One of our old friends shows up, saying we can stay at her house. She lives with her mom and sixteen year old sister in Venice, and there’s no drinking in the house. Staunchly ignoring this warning, I sneak my half finished 40 into the house on the third try, and promptly pass out in someone’s room. Luckily it’s the old friends’, but in the night, supposedly in an attempt to forgo pissing myself, my body wakes me up and leads me to the bathroom, where I regain consciousness for the first time in ten hours.

I have no idea where I am, whose house this is, what time it is, what city I’m in, where my wallet, cellphone, and keys are. Still very drunk but awake, I tiptoe from room to room, finally locating my buddy on the floor in the younger sister’s room. It seems like a good spot, so I grab a stuffed animal and curl up next to him. I wake up to sunlight and the shakes, I’m so cold. I see that the girls have left, so I take my pants off and get under the sweet smelling covers. The old friend’s mom comes upstairs to get everyone to come down and have some pancakes, but I’m so painfully hung over and her heavy French accent is annoying so I hide under the covers, and fain incoherence and partial sleep when she discovers me. The pancakes turn out to be bland and undercooked, but the younger sister is chainsmoking at the table, so that lightens things up.

Finally someone comes upstairs to wake me, and we leave, but not before I puke all over the bathroom while trying to take a piss, catching most of it in my hands and shoveling it into the toilet. Ten minutes later there are no traces of recent pukage anywhere to be found.

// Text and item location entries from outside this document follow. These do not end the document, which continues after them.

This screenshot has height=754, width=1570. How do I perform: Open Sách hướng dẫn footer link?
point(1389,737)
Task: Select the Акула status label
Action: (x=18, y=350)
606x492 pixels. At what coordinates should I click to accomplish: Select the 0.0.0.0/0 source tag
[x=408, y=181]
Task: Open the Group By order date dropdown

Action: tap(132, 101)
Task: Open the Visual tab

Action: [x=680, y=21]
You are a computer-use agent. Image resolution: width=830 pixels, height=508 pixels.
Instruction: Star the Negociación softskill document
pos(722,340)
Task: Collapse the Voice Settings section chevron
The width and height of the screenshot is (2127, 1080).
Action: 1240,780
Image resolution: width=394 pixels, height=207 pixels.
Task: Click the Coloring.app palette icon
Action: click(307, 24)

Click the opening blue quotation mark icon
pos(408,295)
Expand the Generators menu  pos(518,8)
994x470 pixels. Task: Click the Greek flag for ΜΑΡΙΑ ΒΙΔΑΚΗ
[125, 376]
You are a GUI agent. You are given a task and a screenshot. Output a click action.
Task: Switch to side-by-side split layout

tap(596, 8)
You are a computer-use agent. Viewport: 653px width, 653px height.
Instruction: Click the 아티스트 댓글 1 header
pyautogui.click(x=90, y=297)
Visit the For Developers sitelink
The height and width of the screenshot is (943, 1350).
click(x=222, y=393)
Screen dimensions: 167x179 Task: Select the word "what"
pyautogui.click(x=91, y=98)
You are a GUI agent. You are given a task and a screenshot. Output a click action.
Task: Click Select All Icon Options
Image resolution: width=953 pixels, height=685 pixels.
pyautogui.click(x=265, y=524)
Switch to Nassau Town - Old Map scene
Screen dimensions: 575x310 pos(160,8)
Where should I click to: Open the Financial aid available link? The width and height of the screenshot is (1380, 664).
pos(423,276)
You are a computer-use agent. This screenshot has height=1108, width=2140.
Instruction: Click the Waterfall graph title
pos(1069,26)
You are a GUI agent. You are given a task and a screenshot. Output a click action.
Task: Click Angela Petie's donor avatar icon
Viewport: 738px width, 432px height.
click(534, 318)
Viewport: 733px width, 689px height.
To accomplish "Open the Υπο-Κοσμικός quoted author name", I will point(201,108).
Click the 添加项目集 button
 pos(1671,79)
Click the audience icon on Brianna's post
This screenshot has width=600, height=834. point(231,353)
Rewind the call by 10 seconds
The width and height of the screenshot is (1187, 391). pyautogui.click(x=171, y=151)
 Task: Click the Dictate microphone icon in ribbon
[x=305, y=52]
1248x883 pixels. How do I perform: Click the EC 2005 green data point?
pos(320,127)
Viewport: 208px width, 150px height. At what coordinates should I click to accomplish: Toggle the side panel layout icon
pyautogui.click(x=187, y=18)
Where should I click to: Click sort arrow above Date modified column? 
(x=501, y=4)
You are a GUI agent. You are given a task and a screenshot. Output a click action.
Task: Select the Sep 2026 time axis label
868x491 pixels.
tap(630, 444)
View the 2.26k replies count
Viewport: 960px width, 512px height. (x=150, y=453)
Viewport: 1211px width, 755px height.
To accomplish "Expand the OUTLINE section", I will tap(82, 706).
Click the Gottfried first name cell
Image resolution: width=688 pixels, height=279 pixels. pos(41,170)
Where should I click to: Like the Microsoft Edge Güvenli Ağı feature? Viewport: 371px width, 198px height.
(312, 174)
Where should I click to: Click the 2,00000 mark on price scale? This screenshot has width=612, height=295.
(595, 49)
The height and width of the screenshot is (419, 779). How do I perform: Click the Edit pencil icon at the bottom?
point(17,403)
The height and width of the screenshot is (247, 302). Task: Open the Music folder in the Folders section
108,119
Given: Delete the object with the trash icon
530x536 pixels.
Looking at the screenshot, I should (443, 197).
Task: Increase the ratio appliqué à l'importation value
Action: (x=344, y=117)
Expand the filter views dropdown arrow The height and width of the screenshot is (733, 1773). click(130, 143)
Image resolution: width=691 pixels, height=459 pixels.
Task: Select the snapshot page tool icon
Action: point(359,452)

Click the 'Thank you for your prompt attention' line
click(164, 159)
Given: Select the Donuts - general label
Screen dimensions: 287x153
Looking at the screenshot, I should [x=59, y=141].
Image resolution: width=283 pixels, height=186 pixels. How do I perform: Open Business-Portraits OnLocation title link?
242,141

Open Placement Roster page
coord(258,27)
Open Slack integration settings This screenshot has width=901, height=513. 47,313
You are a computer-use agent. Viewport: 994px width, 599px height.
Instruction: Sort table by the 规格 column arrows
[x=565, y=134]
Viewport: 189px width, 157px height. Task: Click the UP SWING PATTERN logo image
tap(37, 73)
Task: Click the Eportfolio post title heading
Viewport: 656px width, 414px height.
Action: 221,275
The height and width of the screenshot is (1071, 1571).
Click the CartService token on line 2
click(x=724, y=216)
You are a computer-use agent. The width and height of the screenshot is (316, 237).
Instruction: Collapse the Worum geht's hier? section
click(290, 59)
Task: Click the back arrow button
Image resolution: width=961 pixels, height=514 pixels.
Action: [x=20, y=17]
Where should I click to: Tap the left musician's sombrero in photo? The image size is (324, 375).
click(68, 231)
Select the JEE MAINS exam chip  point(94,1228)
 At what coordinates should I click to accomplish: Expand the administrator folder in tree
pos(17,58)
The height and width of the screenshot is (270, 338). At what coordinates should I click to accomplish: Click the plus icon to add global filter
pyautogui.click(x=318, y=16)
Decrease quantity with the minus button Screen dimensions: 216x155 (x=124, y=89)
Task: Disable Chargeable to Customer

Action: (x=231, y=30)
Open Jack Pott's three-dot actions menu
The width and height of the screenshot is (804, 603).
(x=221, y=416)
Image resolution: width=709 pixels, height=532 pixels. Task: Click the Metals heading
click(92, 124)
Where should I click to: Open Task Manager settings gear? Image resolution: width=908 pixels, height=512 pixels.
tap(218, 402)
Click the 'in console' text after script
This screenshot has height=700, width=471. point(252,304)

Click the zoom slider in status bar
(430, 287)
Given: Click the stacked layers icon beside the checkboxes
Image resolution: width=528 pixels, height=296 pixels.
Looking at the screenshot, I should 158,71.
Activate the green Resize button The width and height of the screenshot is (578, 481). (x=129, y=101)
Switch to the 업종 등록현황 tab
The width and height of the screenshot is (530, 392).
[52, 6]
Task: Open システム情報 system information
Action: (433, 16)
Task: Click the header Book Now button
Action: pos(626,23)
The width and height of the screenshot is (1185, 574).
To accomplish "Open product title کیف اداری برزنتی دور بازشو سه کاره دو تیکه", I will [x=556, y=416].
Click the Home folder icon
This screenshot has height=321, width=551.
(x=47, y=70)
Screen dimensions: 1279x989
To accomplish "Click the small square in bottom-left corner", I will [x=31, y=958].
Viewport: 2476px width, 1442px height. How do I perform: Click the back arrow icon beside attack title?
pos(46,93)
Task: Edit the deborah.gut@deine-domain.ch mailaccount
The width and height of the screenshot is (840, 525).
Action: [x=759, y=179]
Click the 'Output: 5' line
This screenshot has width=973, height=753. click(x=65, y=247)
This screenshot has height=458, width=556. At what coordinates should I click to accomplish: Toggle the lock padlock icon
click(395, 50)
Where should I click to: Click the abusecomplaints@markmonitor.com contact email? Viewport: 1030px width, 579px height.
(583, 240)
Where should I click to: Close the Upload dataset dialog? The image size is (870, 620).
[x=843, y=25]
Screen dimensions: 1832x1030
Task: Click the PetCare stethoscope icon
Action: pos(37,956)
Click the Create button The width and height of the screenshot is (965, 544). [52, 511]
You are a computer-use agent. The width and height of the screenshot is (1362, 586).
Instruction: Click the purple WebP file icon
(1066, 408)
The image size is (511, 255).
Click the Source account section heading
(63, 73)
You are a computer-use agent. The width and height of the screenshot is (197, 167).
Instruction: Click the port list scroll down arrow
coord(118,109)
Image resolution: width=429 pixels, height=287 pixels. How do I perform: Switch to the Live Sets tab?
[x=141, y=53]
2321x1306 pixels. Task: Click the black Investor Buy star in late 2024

All of my most valued items (cellphone, wallet, &c) have been kept safe in a shoe box, and are redistributed to my various pockets. The old friend’s mother insists on seeing us outside, and on giving Brian some things he had left behind at the old house, which he must take or else they will be thrown out.

We make our way toward Westwood, debate going to class with our old friend, but I veto the notion, as I can barely see and have one of the worst headaches in years. So we make our way toward our respective bus stops through UCLA. One of us asks everyone he meets where he can score meth, weed; I’m highstepping along checking out every girl who passes and voicing my opinion; we all look like homeless guys with shoe boxes, bags, and few brain cells left.

Having thus terrorized the campus, we enter our buses, and are swallowed up by the vast capillaries of LA Metro.